Well.. they are repeat clients AND good friends.  I am makin money but not gouging them.  I was figuring a little more than 17 bucks a head.

I likes the fancy stuff...tis a break from Q... and it don't take as long to cook.


----------



## Captain Morgan (May 11, 2006)

what are these ?

marinated tortilinni kabobs 
-tortilla spirals


----------



## Gary in VA (May 11, 2006)

Captain Morgan said:
			
		

> what are these ?
> 
> marinated tortilinni kabobs
> -tortilla spirals



tortilinni Kabobs... take a bag of frozen tortillini.. cook it per instructions, let cool then skewer them with salami and cheeze, pour over itailan dressing and chill - easy
http://www.alpinelace.com/recipes/recip ... peID=11570
http://www.bhg.com/recipe/recipedetail. ... Id=R050781
http://www.fsafood.com/fsacom/Recipes/R ... Shrimp.htm

tortilla spirals
spread cream cheese and salami, or pepparoini, or this or that or whatever on your tortilla.. roll up and cut into spirals... easy
http://appetizer.allrecipes.com/az/Chsy ... addtobox=1

two easy apetizers that people go nuts over


----------



## LarryWolfe (May 11, 2006)

Gary why don't I see your stuffed mushrooms on the appetizer menu?  Those were fantastic, I know cause I ate about 30 of them!


----------



## Gary in VA (May 11, 2006)

Larry Wolfe said:
			
		

> Gary why don't I see your stuffed mushrooms on the appetizer menu?  Those were fantastic, I know cause I ate about 30 of them!

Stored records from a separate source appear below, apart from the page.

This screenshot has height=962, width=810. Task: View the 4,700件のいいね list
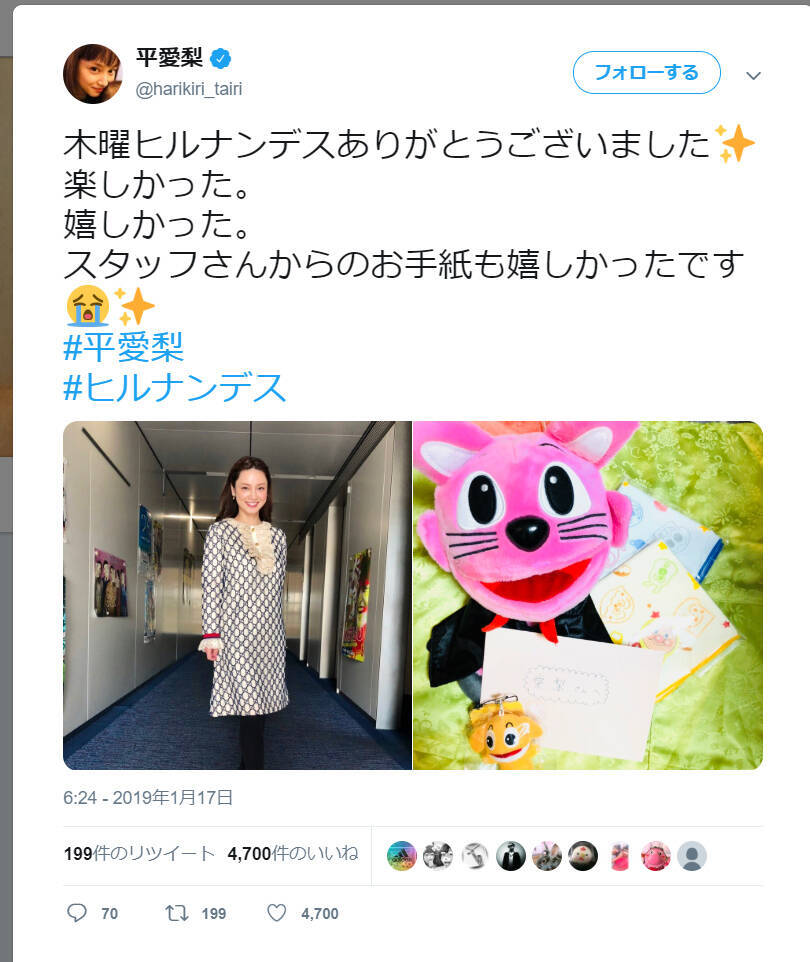click(x=293, y=853)
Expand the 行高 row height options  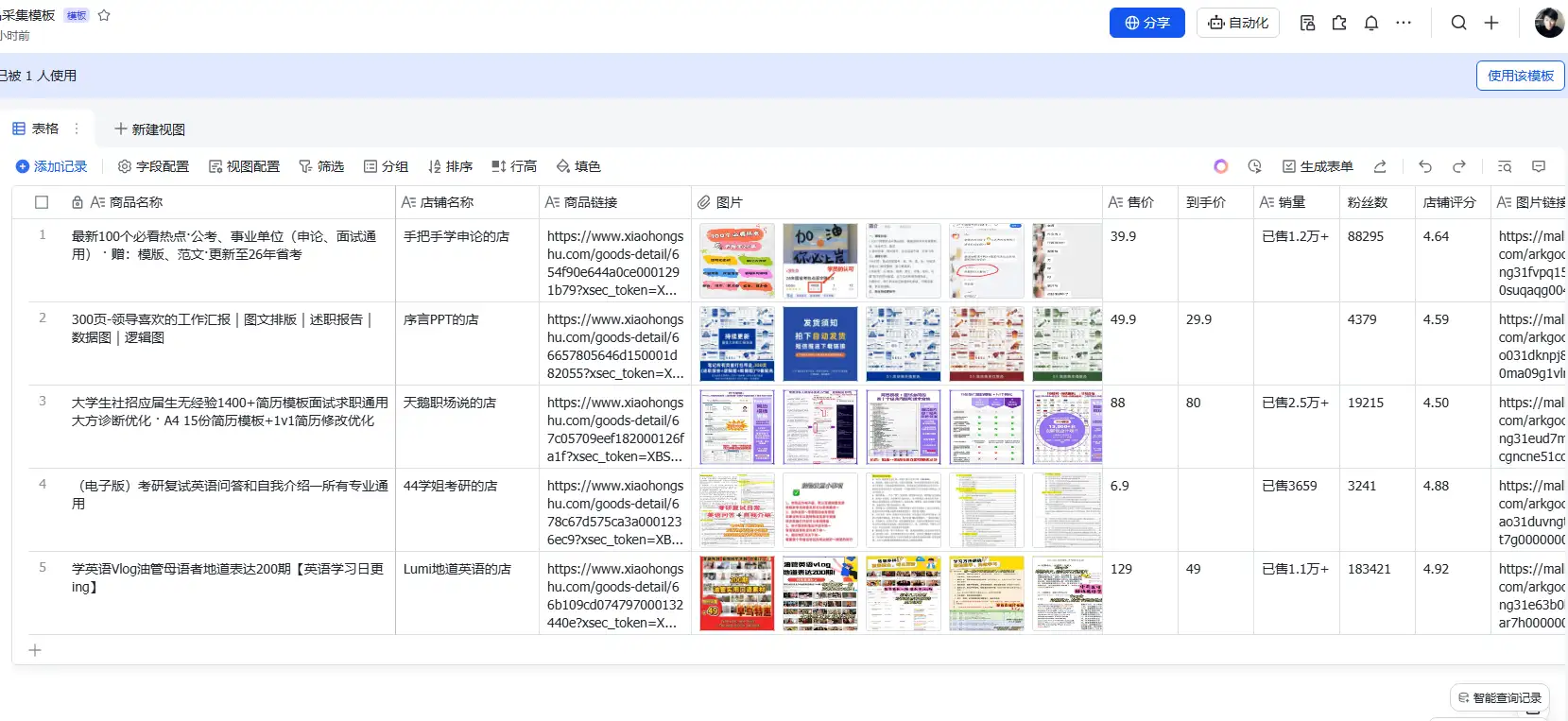click(x=514, y=166)
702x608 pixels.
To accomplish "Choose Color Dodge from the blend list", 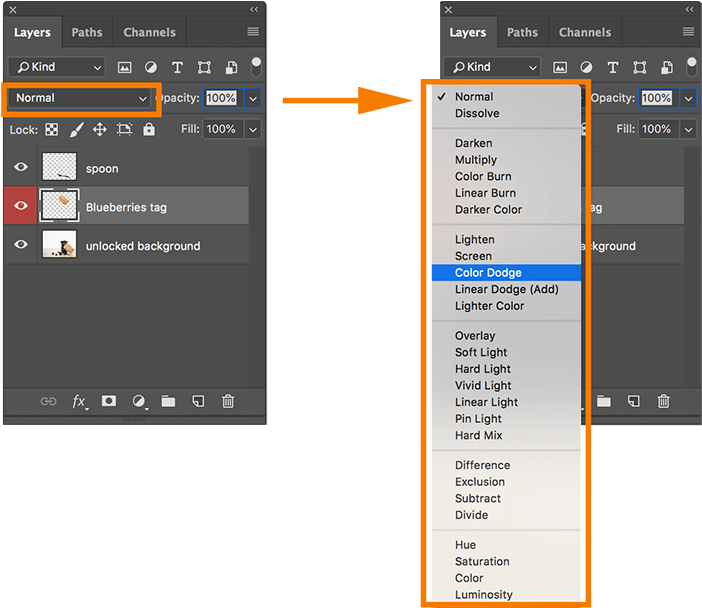I will [x=488, y=272].
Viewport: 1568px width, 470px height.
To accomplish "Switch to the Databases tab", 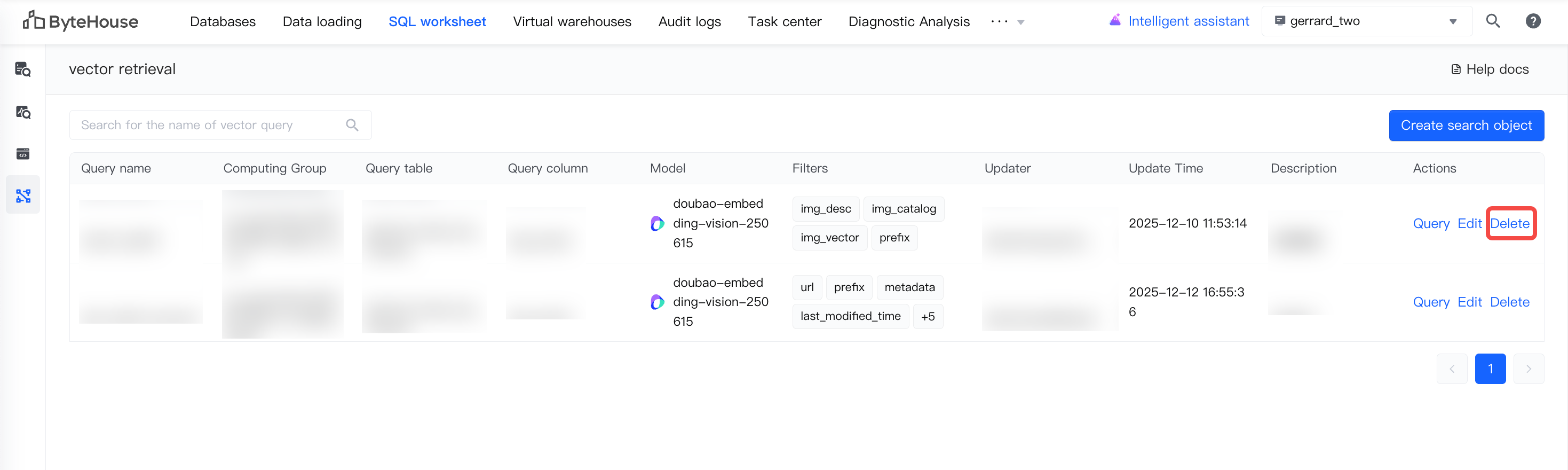I will coord(223,22).
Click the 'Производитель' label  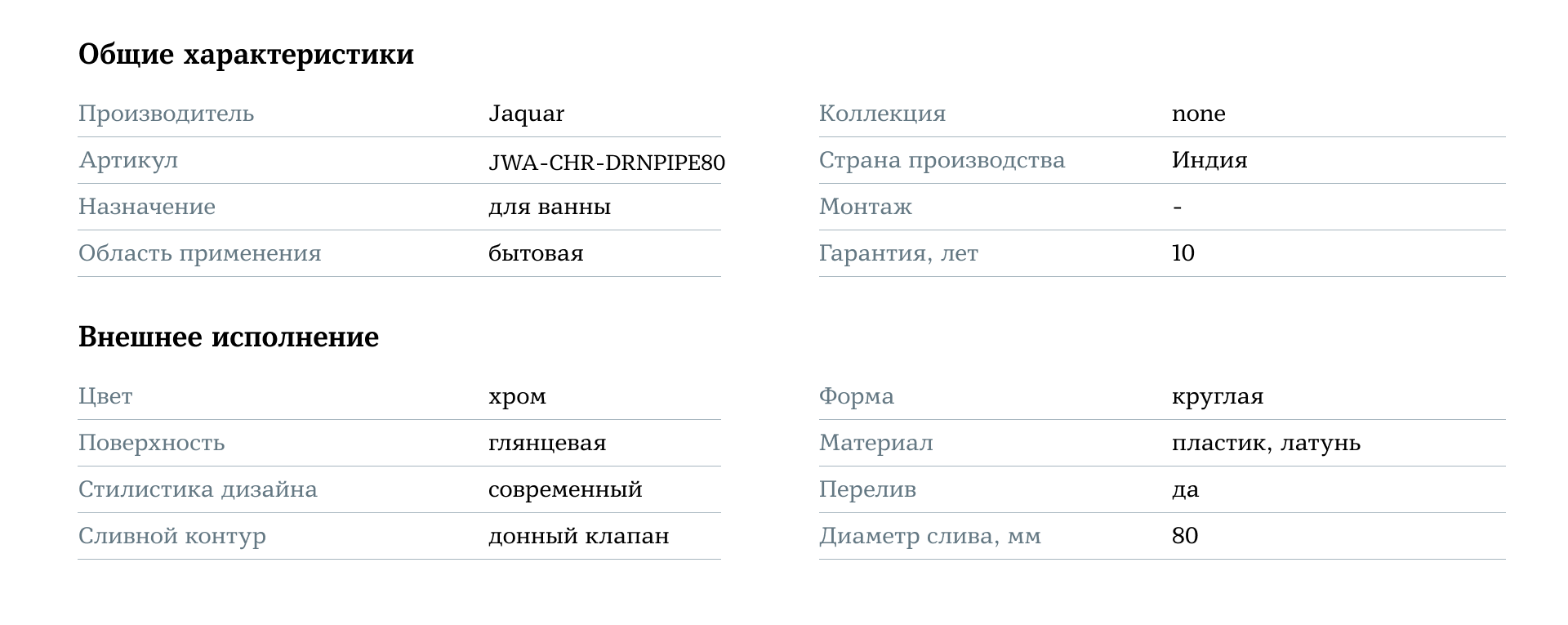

Those things are like ABT's.. they are real time consuming.. so you only make those for the most wonderful peple in your life.  :smooch:


----------



## LarryWolfe (May 11, 2006)

Gary in VA said:
			
		

> [quote="Larry Wolfe":3mrep6al]Gary why don't I see your stuffed mushrooms on the appetizer menu?  Those were fantastic, I know cause I ate about 30 of them!



Those things are like ABT's.. they are real time consuming.. so you only make those for the most wonderful peple in your life.  :smooch:[/quote:3mrep6al]

Well today is my birthday!  I'll be home by 5pm, can you have them ready by then??  [-o<


----------



## Gary in VA (May 11, 2006)

Larry Wolfe said:
			
		

> [quote="Gary in VA":2zhv37jy][quote="Larry Wolfe":2zhv37jy]Gary why don't I see your stuffed mushrooms on the appetizer menu?  Those were fantastic, I know cause I ate about 30 of them!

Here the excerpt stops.